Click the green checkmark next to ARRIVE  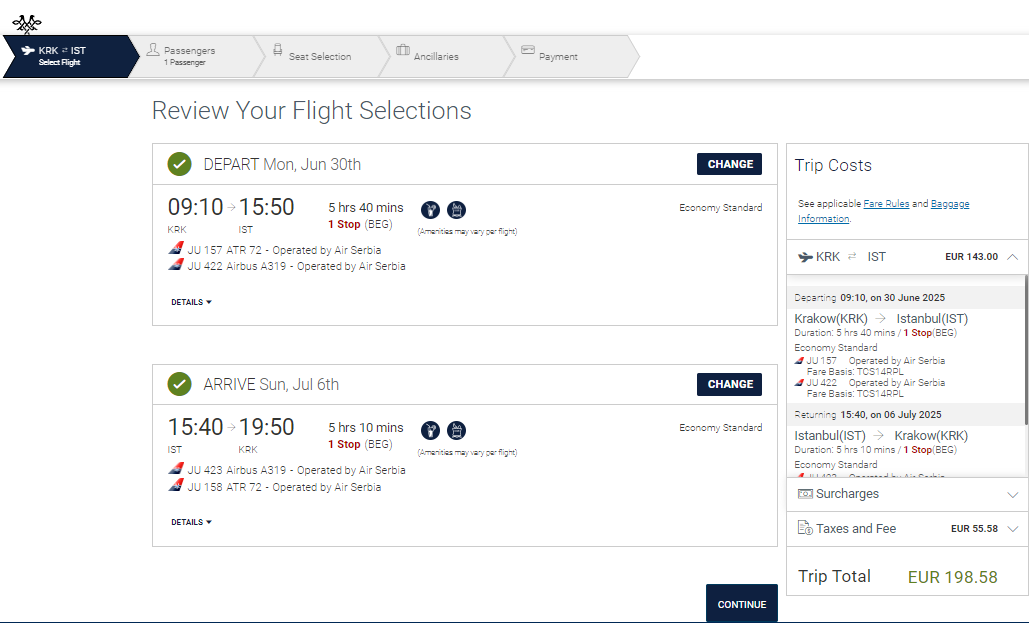[179, 384]
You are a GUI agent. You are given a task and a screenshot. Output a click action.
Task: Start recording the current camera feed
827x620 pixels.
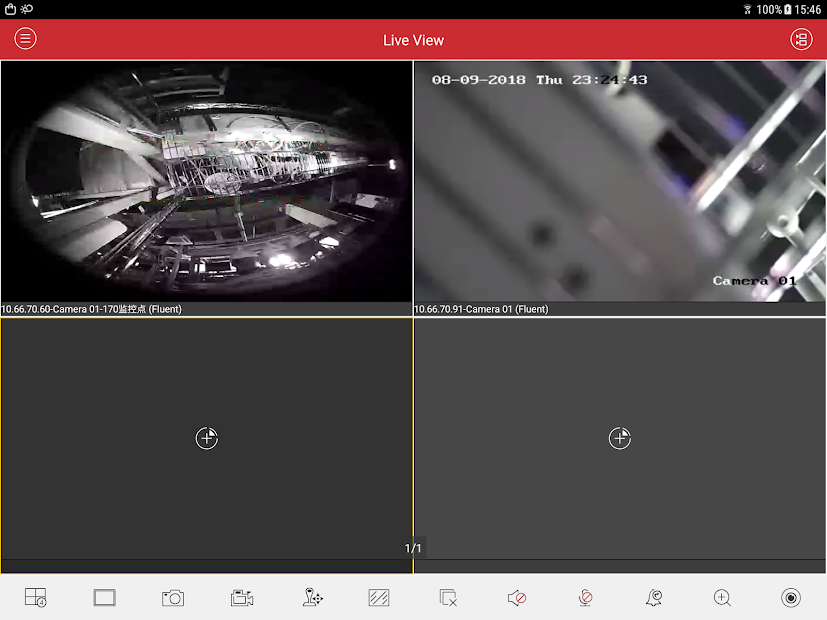(x=241, y=597)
+ + + + + + +
* [Task details]: Return the lines of the listing from the one containing "You are a GUI" through the end of the listing, both included, reproducing them verbatim without the pictures.

* [Output]:
You are a GUI agent. You are given a task and a screenshot. Output a click action.
Task: Start recording the current camera feed
827x620 pixels.
(x=241, y=597)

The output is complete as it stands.